Secret Service forced to reinvent itself after attempts to kill Trump

www.offthepress.com

The attempted assassination of President Donald Trump in Butler, Pennsylvania, exposed vulnerabilities inside an agency long regarded as the world’s premier protective service, the Secret Service.

Congressional investigations, independent reviews, and the Secret Service’s own admissions pointed to communication breakdowns, lapses in coordination, and security gaps that allowed a gunman to open fire at a then-former president from a nearby rooftop.

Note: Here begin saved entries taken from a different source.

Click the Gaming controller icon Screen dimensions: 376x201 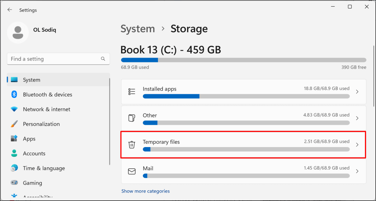click(14, 183)
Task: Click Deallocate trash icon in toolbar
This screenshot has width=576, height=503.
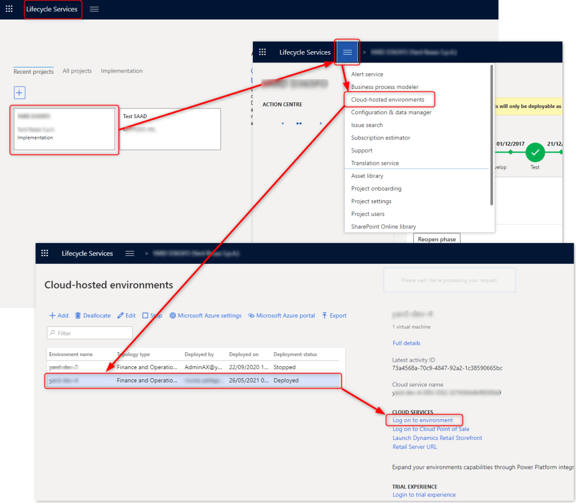Action: point(92,316)
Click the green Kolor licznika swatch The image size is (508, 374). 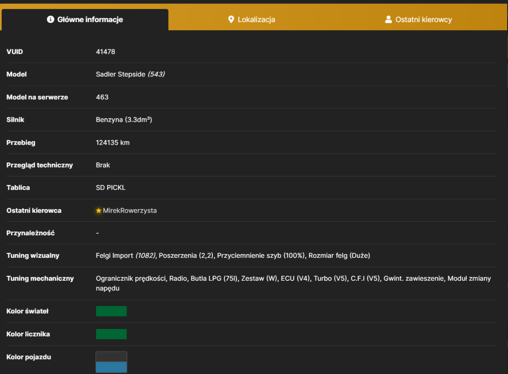click(111, 334)
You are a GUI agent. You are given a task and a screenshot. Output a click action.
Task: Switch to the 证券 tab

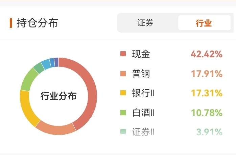(145, 23)
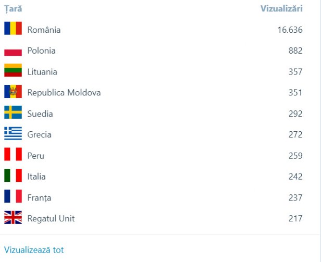Click the France flag icon

13,197
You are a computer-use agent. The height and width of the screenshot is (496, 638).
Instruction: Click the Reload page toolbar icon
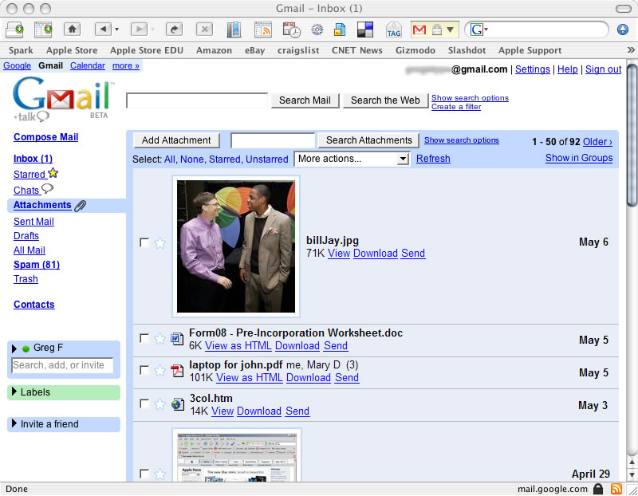[x=174, y=30]
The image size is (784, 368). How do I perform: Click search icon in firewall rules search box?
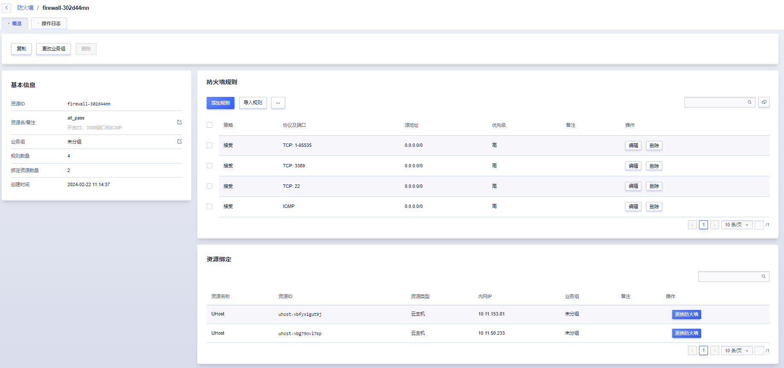[749, 102]
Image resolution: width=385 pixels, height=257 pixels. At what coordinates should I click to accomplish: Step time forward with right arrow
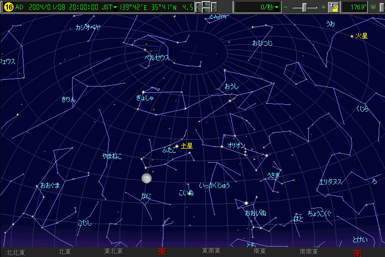(x=214, y=7)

Nearly two years after Butler exposed failures in command, communication, and protective planning, Secret Service officials say the agency has fundamentally changed how it identifies and responds to threats, shares intelligence, and coordinates with federal, state, and local partners. New intelligence units have been created, communications systems have expanded, and threat investigators have been given additional resources and authority.

Recent armed incidents near the White House and at the White House Correspondents’ Association dinner, which Trump attended, have become early tests of whether those reforms are keeping pace with a threat landscape former agents and law enforcement say is growing more complex by the day.

Both events demonstrate how the Secret Service’s challenge is no longer simply correcting the mistakes of Butler. It is adapting to a threat environment that officials say has become more volatile, unpredictable, and difficult to manage than at any point in recent memory.